Tangui et Pauline ont large­ment voyagé en Amérique du Sud. Plutôt que de rappor­ter des recettes tradi­tion­nelles, ils sont montés sur un tabou­ret et regardé tout cela d’un peu plus haut. De fait, leur cuisine est un paysage imagi­naire rappe­lant l’Amé­rique latine. Ainsi, en entrée au déjeu­ner, un ceviche d’omble cheva­lier, pois­son plus fami­lier du Léman que du cours de l’Ama­zone, baigné d’un leche de tigre au dashi (bouillon japo­nais à base d’algues séchées), citron vert et coriandre. Le leche de tigre ou lait de tigre, rapport à sa capa­cité à mordre à coup de piment, il n’ y a pas de tigre au Pérou à notre connais­sance, est à la base une mari­nade. Elle a été trans­for­mée en gelée. L’en­semble  est chapeauté d’une fine tranche de radis noir trans­lu­cide, coiffé d’une chou­croute à la Amy Wine­house de graines germées. C’est déli­cieux, même si le tigre est main­tenu en laisse. On serait plutôt au niveau du chaton joueur. L’autre entrée, tient plus à la saison qu’à une virée au Temple du soleil. Elle joue du topi­nam­bour et du cham­pi­gnon. Le légume est décli­née en mous­se­line, en pétales séchés et en morceaux cuits dans du café, le cham­pi­gnon est rôti. Un café gour­mand version salée. Ce jour là il y avait aussi des « tacos du Nica­ra­gua ». Ce qui est sensé être de la cuisine de rue joviale et à manger avec les mains (on ne sait pas trop imiter l’ac­cent, mais il faut imagi­ner des « ola mucha­chos, tengo hambre », sans sombre­ros, ce serait plutôt au Mexique) supporte bien la contrainte de l’as­siette, le couteau et la four­chette.

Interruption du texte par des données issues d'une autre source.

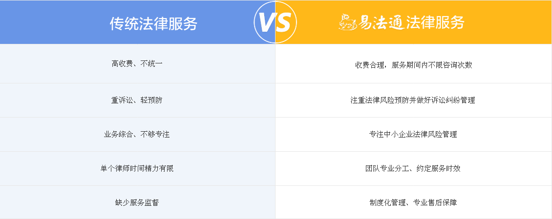This screenshot has height=219, width=552.
Task: Click the 单个律师时间精力有限 cell
Action: click(138, 168)
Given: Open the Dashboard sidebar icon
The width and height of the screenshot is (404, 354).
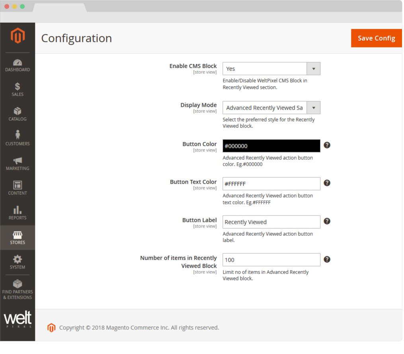Looking at the screenshot, I should [18, 63].
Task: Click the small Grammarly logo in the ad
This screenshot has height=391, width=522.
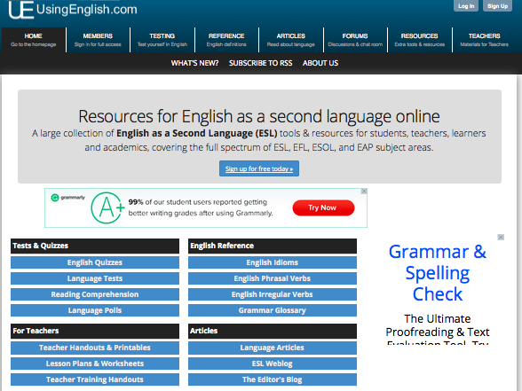Action: (x=68, y=198)
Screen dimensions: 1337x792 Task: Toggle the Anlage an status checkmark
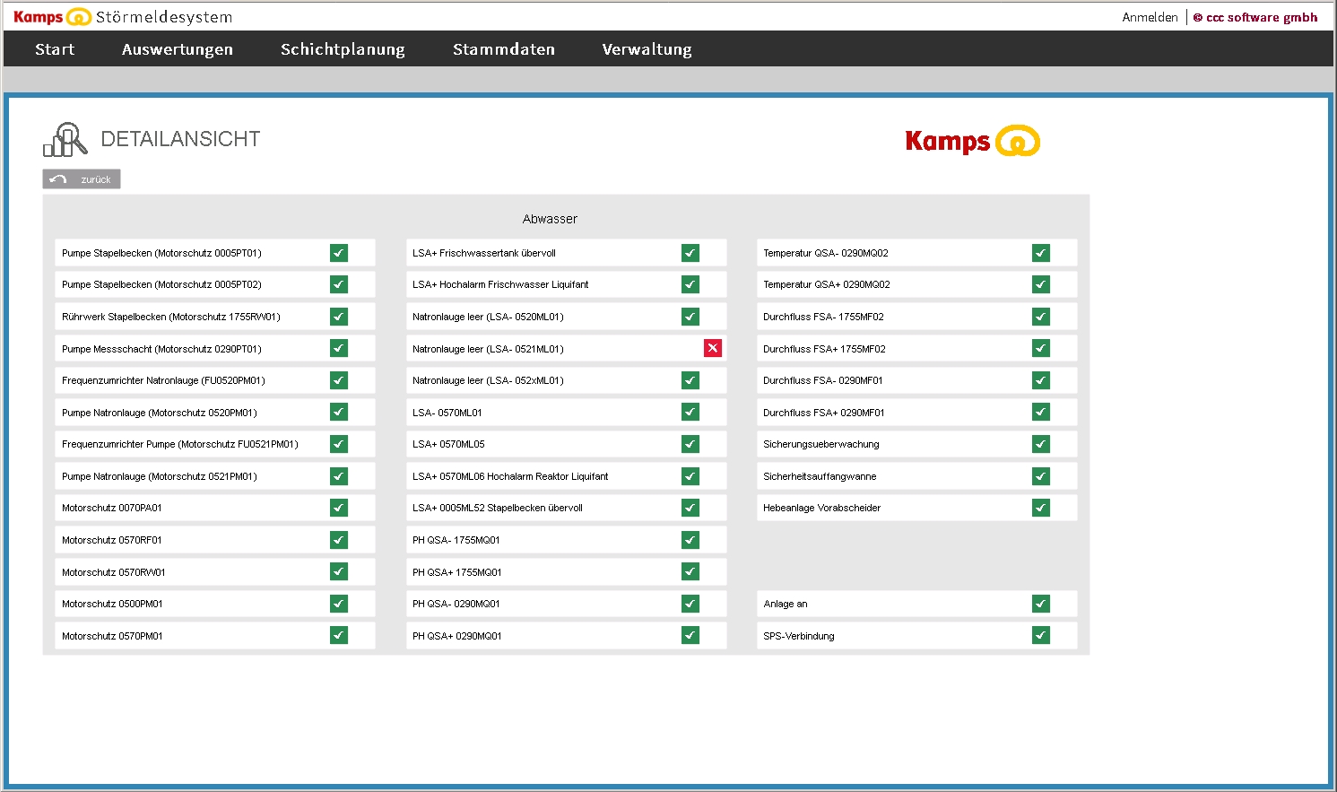point(1040,604)
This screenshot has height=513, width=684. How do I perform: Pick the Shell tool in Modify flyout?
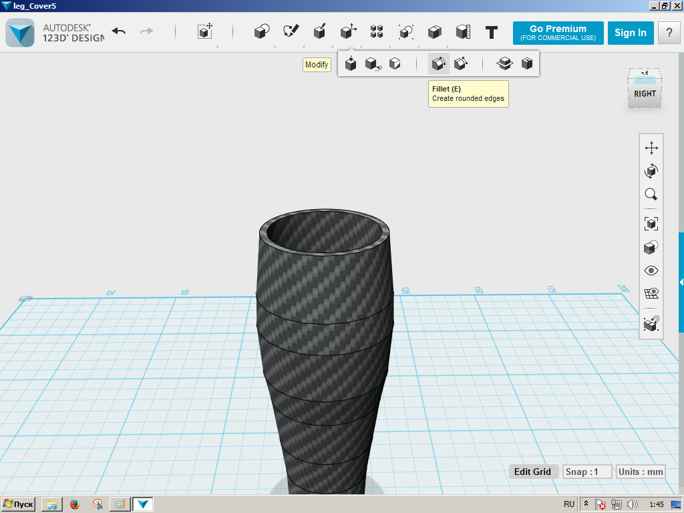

Tangui et Pauline, bien instal­lés dans leur restau­rant. (photos Tom Augendre / Exit Mag)

Immi­gra­tion japo­naise dans la cuisine péru­vienne

Le boeuf qui “fourre” la galette (en réalité, à plat) est de la bavette fumée. Et c’est là que Pauline lâche les chevaux : estra­gon, coriandre, verveine, origan, crème de persil percutent le tout vers les roof-top de Mana­gua. Il en faut pas oublier que l’im­mi­gra­tion japo­naise a infusé la cuisine péru­vienne, d’où un logique riz crémeux aux crevettes Nikkeï, ou à la carte du soir un leche de tigre au yuzu accom­pa­gnant pois­son et coquillages. La mangue, le lait de coco, le quinoa, le maïs choclo à gros grain que cuisi­naient déjà les Incas, la patate douce, les croquettes de poulet et le lait concen­tré ( mais oui, il est indis­pen­sable dans la prépa­ra­tion du gâteau tres leche) habillent l’idée qu’il n’est pas besoin de se dégui­ser en poncho pour cuisi­ner une Amérique du sud contem­po­raine aux petits oignons (rouges de préfé­rence). Si vous avez abusé de réveillons en sauce, voilà la bonne adresse pour redé­mar­rer une nouvelle année avec des ressorts sous les pieds.

Pica­flores. 41 rue du profes­seur Grignard, Lyon 7e. Ouvert du lundi au vendredi de midi à minuit. Samedi à partir de 19h. Fermé le dimanche. 04 27 78 24 88. Formule (midi) : 19 euros. Menu : midi (22 euros) Ceviche de coques, leche de tigre fruit de la passion : 12 euros, Poitrine de porc, chichar­ron, purée de patates douces, salsa criolla : 21 euros. Dessert : 6 euros, etc. Bouteille de Fuzion Malbec (Argen­tine) : 27 euros.